*LISTA DE TAREFAS*.
a: Segundo o texto sobre Darcy Ribeiro, em que ano ele se tornou professor de Etnologia na Universidade do Brasil?
b: Prossiga o texto sobre Darcy Ribeiro a partir da última frase apresentada.

═════ TRECHO SELECIONADO ═════

Senador eleito pelo PDT, ex-vice-governador do Rio de Janeiro, Darcy Ribeiro foi chefe da Casa Civil e ministro da Educação do governo de João Goulart e exilado político durante a ditadura militar implantada em 1964. Um dos poucos antropólogos brasileiros de renome internacional, nasceu em Minas Gerais, em 1922, aprofundou-se nos estudos de sociologia, ciência política e história. Pesquisou tribos da Amazônia e do Brasil Central. Em 1956, tornou-se professor de Etnologia na Universidade do Brasil. Ribeiro escreveu o Processo Civilizatório, As Américas e a Civilização, O Dilema da América Latina, Os Brasileiros, Os Índios e a Civilização. Como ficcionista, publicou Mayra e O Mula. Em duas visitas a Porto Alegre – junho de 1989 e janeiro de 1991 – concedeu-me longas entrevistas. Nada escapou de sua crítica arrasadora.

A construção da identidade cultural é uma questão fundamental. Opõem-se duas vertentes. A primeira preconiza a internacionalização da cultura e vê a identidade como processo. A outra fala em ethos e valoriza as tradições. Qual a relação entre identidade e tradição?

═════ BLOCO DE DADOS ═════

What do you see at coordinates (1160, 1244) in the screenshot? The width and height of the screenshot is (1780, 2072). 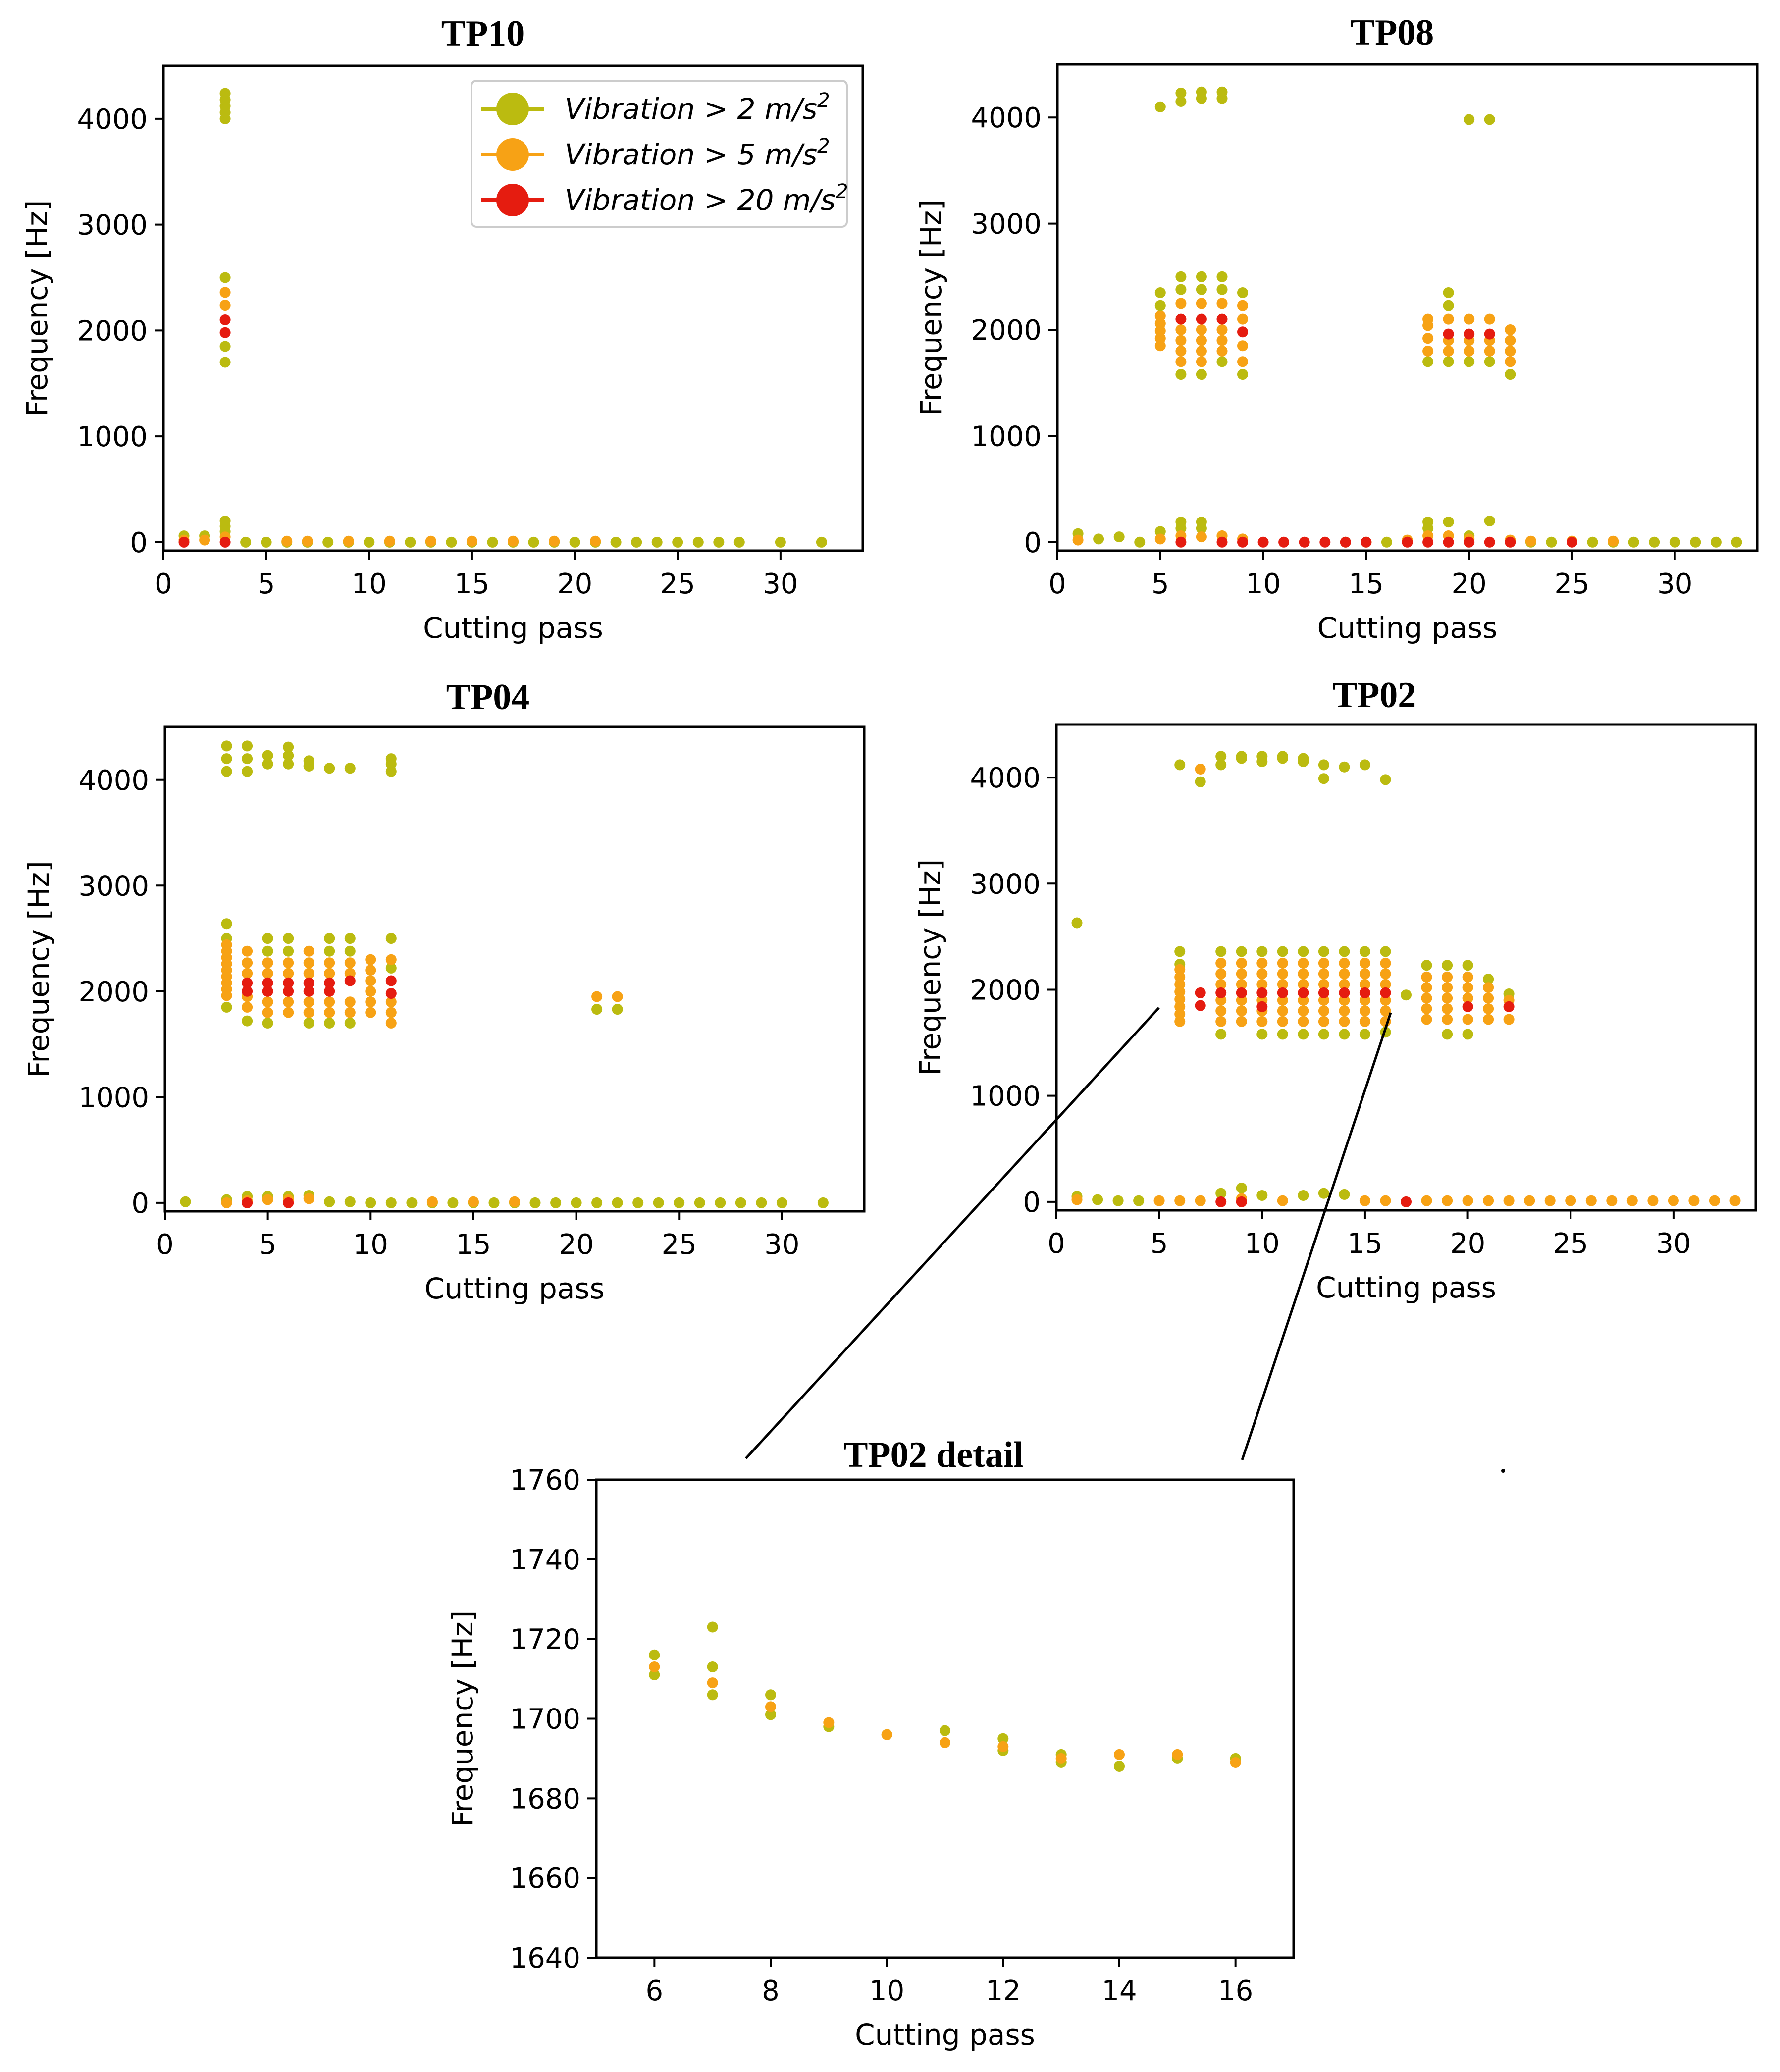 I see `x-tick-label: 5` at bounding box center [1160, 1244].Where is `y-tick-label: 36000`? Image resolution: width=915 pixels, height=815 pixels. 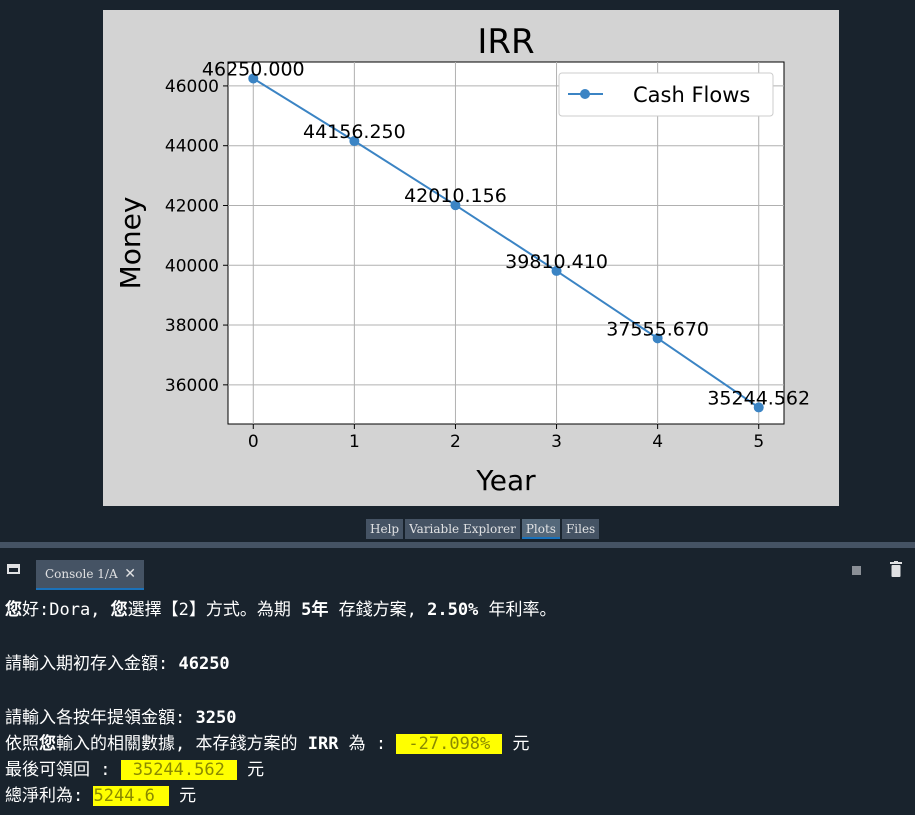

═════

*RESPOSTAS POR ITEM*.
a: Em 1956.

b:
Darcy Ribeiro -Os antropólogos discutem muito a questão da identidade cultural. É a moda. Usa-se identidade cultural no sentido de identidade étnica. Até que ponto o gaúcho é brasileiro e não é argentino? Na realidade, estou muito preocupado com isso e venho trabalhando a tentativa de definir em que momento surge um ser que não é índio, não é negro, não é português e que é brasileiro. Precocemente aparece essa figura, de alguém que não é ninguém e, não sendo ninguém, cria o espaço para ser o novo, aquilo que não existia. Isso se dá tanto na fusão do português com o índio, quanto do português com c negro. Mas isto não é visto de fora, pois as pessoas que tinham voz, quando dão testemunho, se identificam com o português, ainda que sejam descendentes de índios, mais índios do que portugueses. (...) Em grande parte, a intelectualidade brasileira é mimética. A atitude dela é de pai de santo, recebe uma divindade que entra pela cuca, fala pela boca de Exu ou Ogum e dita o que contar. Sobretudo os cientistas sociais abrem a boca para que fale Lévi-Strauss ou Althusser. A grande alienação é essa. Há uma vinculação ao último grito de Paris, Nova Iorque ou Londres. Não se procura o conhecimento aqui. Na minha geração, uma quantidade de antropólogos aderiu ao estruturalismo e deu com os burros na água, pois para a França o estruturalismo não tinha importância alguma. A obra deles é uma nota de rodapé de página do Lévi-Strauss ou Althusser. Nenhum deles faz esforço real para ajudar a construir a cultura brasileira.


Ainda faz sentido falar em categorias como alienação, cultura legítima versus cultura espúria, genuíno e inautêntico? Não são conceitos ultrapassados, pertencentes ao imaginário da década de sessenta?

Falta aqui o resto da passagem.